Students will contribute to building datasets, evaluating AI models, and developing tools that support healthcare professionals. Through this project, students will gain experience in artificial intelligence, machine learning, speech technology, data analysis, software development, and academic research while contributing to a real-world problem with potential impact in healthcare and language technology.
Short-term goals (during the UR2PhD term):
- Conduct a literature review on speech recognition, code switching, and AI medical scribes.
- Explore and analyze multilingual speech datasets.
- Assist with data cleaning, organization, and quality assessment.
- Review audio recordings and transcripts to identify transcription errors.
- Investigate examples of code switching in Kazakh-Russian conversations.
- Develop simple scripts for data preprocessing and analysis.
- Present findings and research progress as part of the CRA course activities.
Medium-term goals (For students interested in continuing beyond the program):
- Develop tools for annotation and quality control of speech datasets.
- Compare the performance of different speech recognition models.
- Investigate how code switching affects model accuracy.
- Create evaluation benchmarks for multilingual speech recognition.
- Explore methods to reduce hallucinations in AI-generated transcripts.
In terms of long-term goals, students who continue the project through URAs or future research opportunities may:
- Contribute to the development of a Kazakh-Russian AI medical scribe. We would like to expand it across other domains such as call centers, mining companies, and oil and gas companies. Also, we have other languages that would like to build such datasets in other languages
- Participate in the creation of open-source datasets and benchmarks.
- Co-author research papers or conference submissions.
- Develop AI tools that can assist healthcare professionals in multilingual environments.
- Contribute to advancing speech technology for underrepresented languages.

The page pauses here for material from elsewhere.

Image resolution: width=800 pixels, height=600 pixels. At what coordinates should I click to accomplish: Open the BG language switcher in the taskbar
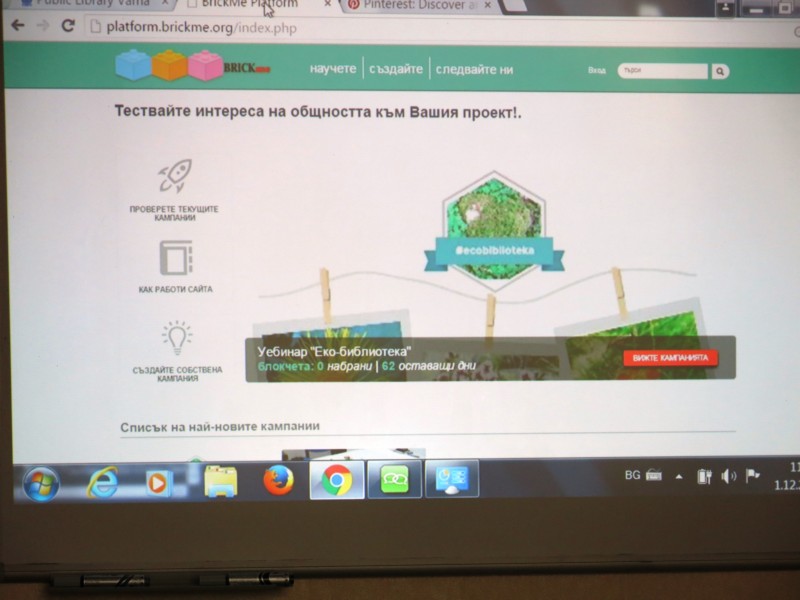point(632,476)
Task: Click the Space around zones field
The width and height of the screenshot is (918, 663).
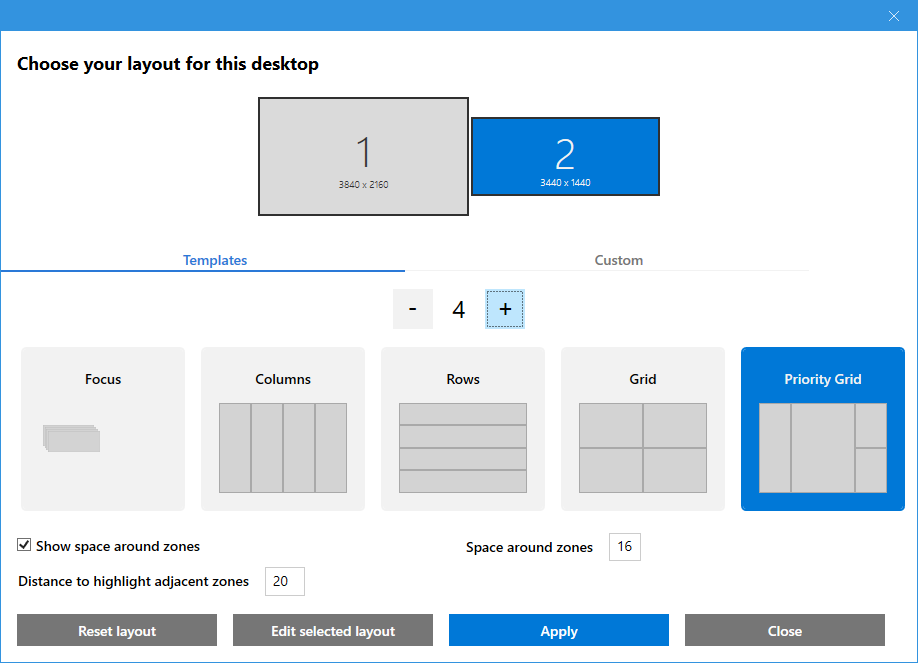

Students may divide responsibilities across the team:
- Data Scientist team: dataset organization, quality review, dataset alignment, text-to-speech data generation
- Analysis Team: error analysis and identification of code-switching patterns.
- ML Engineering team: model fine-tuning experiments
- Research Team: literature review and documentation of findings.(We also would like to try improving performance using knowledge graph)
Students will collaborate regularly and combine their results to better understand the challenges of multilingual speech recognition.
This project is suitable for students who have completed introductory programming courses and are interested in Artificial Intelligence, Machine Learning, Natural Language Processing, Data Science, Healthcare Technology, or Human-Computer Interaction. Students from the second year and above are encouraged to apply. No prior research experience or healthcare background is required. Curiosity, willingness to learn, and basic programming skills are more important than prior knowledge of AI. Experience with Python is helpful but not required.